City in Lori, Armenia

Alaverdi (Ալավերդի, /hy/, Greek: Αλαβερντί), is a city and municipal community in the Lori Province at the northeastern part of Armenia, near the border with Georgia. It is located at the only direct rail link between Armenia and Georgia. Situated at the bottom of the Debed river gorge, Alaverdi is an important commercial and industrial centre in northern Armenia.

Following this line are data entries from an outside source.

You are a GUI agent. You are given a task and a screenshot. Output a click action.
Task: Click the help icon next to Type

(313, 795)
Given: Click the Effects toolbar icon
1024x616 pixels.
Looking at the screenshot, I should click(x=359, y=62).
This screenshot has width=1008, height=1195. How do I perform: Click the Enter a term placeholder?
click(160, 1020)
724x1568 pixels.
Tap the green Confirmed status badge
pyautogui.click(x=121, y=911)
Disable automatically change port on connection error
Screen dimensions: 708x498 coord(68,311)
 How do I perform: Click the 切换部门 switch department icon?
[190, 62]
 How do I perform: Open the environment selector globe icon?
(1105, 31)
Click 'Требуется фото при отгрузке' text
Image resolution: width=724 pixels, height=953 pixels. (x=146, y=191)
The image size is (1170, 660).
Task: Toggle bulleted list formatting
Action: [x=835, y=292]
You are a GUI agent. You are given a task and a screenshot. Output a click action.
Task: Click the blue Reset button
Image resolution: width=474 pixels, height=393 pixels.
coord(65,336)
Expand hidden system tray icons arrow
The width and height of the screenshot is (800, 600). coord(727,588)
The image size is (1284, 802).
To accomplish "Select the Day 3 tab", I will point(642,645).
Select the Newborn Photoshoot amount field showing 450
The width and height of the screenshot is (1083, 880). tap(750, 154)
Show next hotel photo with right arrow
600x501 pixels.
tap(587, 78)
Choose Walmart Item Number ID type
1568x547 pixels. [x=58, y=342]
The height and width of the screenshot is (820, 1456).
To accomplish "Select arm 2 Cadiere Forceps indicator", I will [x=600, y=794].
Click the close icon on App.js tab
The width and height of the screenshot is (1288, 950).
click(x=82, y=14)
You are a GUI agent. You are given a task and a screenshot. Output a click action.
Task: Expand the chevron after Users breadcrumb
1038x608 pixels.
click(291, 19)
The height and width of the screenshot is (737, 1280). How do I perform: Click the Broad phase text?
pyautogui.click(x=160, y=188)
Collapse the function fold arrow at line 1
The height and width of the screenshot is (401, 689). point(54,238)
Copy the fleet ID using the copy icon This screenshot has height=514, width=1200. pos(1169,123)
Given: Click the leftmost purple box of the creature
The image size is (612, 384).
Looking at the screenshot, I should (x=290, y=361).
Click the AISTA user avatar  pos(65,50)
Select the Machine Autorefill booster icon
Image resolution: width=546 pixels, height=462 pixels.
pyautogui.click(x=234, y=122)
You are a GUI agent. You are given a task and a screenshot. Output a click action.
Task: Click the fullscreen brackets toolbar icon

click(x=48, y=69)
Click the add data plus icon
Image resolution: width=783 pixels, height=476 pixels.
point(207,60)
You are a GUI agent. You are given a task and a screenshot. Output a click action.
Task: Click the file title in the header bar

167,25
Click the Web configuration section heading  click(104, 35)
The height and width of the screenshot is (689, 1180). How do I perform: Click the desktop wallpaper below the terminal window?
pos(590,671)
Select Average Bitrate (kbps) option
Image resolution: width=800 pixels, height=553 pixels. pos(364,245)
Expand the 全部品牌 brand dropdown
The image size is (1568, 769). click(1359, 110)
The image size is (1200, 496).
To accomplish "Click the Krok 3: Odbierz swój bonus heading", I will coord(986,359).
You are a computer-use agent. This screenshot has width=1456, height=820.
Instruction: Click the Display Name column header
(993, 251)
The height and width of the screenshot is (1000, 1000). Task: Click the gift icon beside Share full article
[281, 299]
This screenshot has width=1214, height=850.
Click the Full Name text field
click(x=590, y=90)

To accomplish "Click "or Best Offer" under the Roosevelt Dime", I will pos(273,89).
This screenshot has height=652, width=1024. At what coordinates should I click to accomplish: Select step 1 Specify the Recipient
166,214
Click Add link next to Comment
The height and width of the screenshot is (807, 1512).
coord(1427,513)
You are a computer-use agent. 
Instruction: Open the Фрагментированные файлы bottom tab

As of the 2022 census, the population of the town is 12,152, down from 12,243 reported in 2011 and 26,300 reported in 1989. Currently, the town has an approximate population of 11,000 as per the 2016 official estimate.

== Etymology ==
Historically, the area around Alaverdi was known as Manasgomer or Manits Gom during the medieval period. Starting from the 17th century, the settlement became known as Alaverdi, derived from the name of a 17th-century Iranian Turkic Borçalı tribe leader Allahverdi Mollaoğlu Tarkhan.

However, Alaverdi was formed as a settlement known as Manes (from historical Manits Gom) only in 1899, when the copper smelter was opened near the village of Madan (currently part of Alaverdi) at the northern outskirts of Sanahin village and residential barracks were built to accommodate the laborers of the smelter.

== History ==
Excavations conducted in 1931 testify that the region of modern-day Alaverdi was most probably settled during the 1st half of the 2nd millennium BC. Later, the region became part of the Urartu Kingdom between the 8th and 6th centuries BC. After the Achaemenid invasion, the region became part of the Satrapy of Armenia. With the establishment of the Kingdom of Armenia in 331 BC, the region became part of the Dzorapor canton of the historic Gugark, the 13th province of Greater Armenia.

Following the partition of Armenia in 387 between the Byzantine Empire and Sassanid Persia, and the subsequent collapse of Arsacid Armenia in 428, Eastern Armenia including Dzorapor region became under the rule of Sassanid Persia. In 658, Armenia was conquered by the Arab invaders. At the end of the 9th century, Dzorapor became part of the newly established Bagratid Kingdom of Armenia. In 979, King Kiurike I founded the Kingdom of Tashir-Dzoraget (alternatively known as the Kingdom of Lori) under the rule of the Kiurikian dynasty and the protectorate of the Bagratid kings of Armenia. The Kiurikians ruled the kingdom until 1118 when Tashir-Dzoraget became part of the Kingdom of Georgia.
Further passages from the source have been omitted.